-- ASSIGNED TASK --
Repeat the records. Leave nothing out.

-- AVAILABLE RECORDS --
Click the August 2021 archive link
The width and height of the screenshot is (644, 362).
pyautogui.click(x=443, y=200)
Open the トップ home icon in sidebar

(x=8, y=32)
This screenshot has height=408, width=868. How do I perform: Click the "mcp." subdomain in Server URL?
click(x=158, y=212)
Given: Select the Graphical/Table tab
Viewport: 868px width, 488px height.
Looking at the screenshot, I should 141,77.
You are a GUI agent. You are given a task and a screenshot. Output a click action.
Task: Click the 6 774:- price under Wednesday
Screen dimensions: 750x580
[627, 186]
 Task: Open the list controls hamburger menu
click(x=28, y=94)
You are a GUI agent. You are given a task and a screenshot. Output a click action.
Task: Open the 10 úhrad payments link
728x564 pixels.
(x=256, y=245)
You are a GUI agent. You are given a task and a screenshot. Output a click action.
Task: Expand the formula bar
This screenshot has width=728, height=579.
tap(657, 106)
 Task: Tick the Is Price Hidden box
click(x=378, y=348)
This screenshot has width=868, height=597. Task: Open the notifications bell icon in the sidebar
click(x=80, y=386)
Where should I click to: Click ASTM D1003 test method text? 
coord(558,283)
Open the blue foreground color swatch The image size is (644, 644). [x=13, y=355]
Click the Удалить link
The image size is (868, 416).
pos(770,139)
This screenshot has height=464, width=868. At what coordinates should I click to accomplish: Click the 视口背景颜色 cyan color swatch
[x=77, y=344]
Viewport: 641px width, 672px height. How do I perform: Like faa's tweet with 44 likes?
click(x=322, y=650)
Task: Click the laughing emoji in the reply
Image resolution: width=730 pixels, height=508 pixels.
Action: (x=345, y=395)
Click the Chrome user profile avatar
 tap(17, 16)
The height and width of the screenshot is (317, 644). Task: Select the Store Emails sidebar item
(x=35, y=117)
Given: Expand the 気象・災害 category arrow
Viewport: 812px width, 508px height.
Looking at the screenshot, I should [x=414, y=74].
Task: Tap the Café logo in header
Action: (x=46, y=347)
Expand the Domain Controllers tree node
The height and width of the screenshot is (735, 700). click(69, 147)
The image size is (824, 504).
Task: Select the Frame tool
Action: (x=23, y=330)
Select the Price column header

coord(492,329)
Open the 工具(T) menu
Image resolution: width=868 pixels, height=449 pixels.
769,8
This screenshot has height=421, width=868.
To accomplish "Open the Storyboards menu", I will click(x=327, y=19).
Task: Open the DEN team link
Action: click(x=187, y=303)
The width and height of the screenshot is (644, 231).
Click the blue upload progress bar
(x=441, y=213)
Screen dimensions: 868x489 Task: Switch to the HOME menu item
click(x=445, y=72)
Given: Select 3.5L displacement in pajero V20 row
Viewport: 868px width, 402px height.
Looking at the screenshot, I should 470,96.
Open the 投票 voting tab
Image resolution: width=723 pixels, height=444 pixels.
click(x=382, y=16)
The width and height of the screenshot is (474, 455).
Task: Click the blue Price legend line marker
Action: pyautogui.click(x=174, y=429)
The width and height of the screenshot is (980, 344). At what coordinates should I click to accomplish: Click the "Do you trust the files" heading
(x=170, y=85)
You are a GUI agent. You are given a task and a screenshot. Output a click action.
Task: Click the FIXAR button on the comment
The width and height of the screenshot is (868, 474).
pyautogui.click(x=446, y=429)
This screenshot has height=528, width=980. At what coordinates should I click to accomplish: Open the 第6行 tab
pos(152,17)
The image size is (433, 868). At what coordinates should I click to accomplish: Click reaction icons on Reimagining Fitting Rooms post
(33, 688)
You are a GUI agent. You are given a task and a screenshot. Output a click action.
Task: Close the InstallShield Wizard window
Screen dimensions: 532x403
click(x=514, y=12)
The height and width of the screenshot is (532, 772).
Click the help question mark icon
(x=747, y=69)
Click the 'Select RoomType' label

-- WRITTEN REPLY --
Click the August 2021 archive link
The width and height of the screenshot is (644, 362).
pyautogui.click(x=443, y=200)
Open the トップ home icon in sidebar

(x=8, y=32)
This screenshot has height=408, width=868. How do I perform: Click the "mcp." subdomain in Server URL?
click(x=158, y=212)
Given: Select the Graphical/Table tab
Viewport: 868px width, 488px height.
Looking at the screenshot, I should 141,77.
You are a GUI agent. You are given a task and a screenshot. Output a click action.
Task: Click the 6 774:- price under Wednesday
Screen dimensions: 750x580
[627, 186]
 Task: Open the list controls hamburger menu
click(x=28, y=94)
You are a GUI agent. You are given a task and a screenshot. Output a click action.
Task: Open the 10 úhrad payments link
728x564 pixels.
(x=256, y=245)
You are a GUI agent. You are given a task and a screenshot. Output a click action.
Task: Expand the formula bar
This screenshot has width=728, height=579.
tap(657, 106)
 Task: Tick the Is Price Hidden box
click(x=378, y=348)
This screenshot has width=868, height=597. Task: Open the notifications bell icon in the sidebar
click(x=80, y=386)
Where should I click to: Click ASTM D1003 test method text? 
coord(558,283)
Open the blue foreground color swatch The image size is (644, 644). [x=13, y=355]
Click the Удалить link
The image size is (868, 416).
pos(770,139)
This screenshot has height=464, width=868. At what coordinates should I click to accomplish: Click the 视口背景颜色 cyan color swatch
[x=77, y=344]
Viewport: 641px width, 672px height. How do I perform: Like faa's tweet with 44 likes?
click(x=322, y=650)
Task: Click the laughing emoji in the reply
Image resolution: width=730 pixels, height=508 pixels.
Action: (x=345, y=395)
Click the Chrome user profile avatar
 tap(17, 16)
The height and width of the screenshot is (317, 644). Task: Select the Store Emails sidebar item
(x=35, y=117)
Given: Expand the 気象・災害 category arrow
Viewport: 812px width, 508px height.
Looking at the screenshot, I should [x=414, y=74].
Task: Tap the Café logo in header
Action: (x=46, y=347)
Expand the Domain Controllers tree node
The height and width of the screenshot is (735, 700). click(69, 147)
The image size is (824, 504).
Task: Select the Frame tool
Action: (x=23, y=330)
Select the Price column header

coord(492,329)
Open the 工具(T) menu
Image resolution: width=868 pixels, height=449 pixels.
769,8
This screenshot has height=421, width=868.
To accomplish "Open the Storyboards menu", I will click(x=327, y=19).
Task: Open the DEN team link
Action: click(x=187, y=303)
The width and height of the screenshot is (644, 231).
Click the blue upload progress bar
(x=441, y=213)
Screen dimensions: 868x489 Task: Switch to the HOME menu item
click(x=445, y=72)
Given: Select 3.5L displacement in pajero V20 row
Viewport: 868px width, 402px height.
Looking at the screenshot, I should 470,96.
Open the 投票 voting tab
Image resolution: width=723 pixels, height=444 pixels.
click(x=382, y=16)
The width and height of the screenshot is (474, 455).
Task: Click the blue Price legend line marker
Action: pyautogui.click(x=174, y=429)
The width and height of the screenshot is (980, 344). At what coordinates should I click to accomplish: Click the "Do you trust the files" heading
(x=170, y=85)
You are a GUI agent. You are given a task and a screenshot. Output a click action.
Task: Click the FIXAR button on the comment
The width and height of the screenshot is (868, 474).
pyautogui.click(x=446, y=429)
This screenshot has height=528, width=980. At what coordinates should I click to accomplish: Open the 第6行 tab
pos(152,17)
The image size is (433, 868). At what coordinates should I click to accomplish: Click reaction icons on Reimagining Fitting Rooms post
(33, 688)
You are a GUI agent. You are given a task and a screenshot. Output a click action.
Task: Close the InstallShield Wizard window
Screen dimensions: 532x403
click(x=514, y=12)
The height and width of the screenshot is (532, 772).
Click the help question mark icon
(x=747, y=69)
Click the 'Select RoomType' label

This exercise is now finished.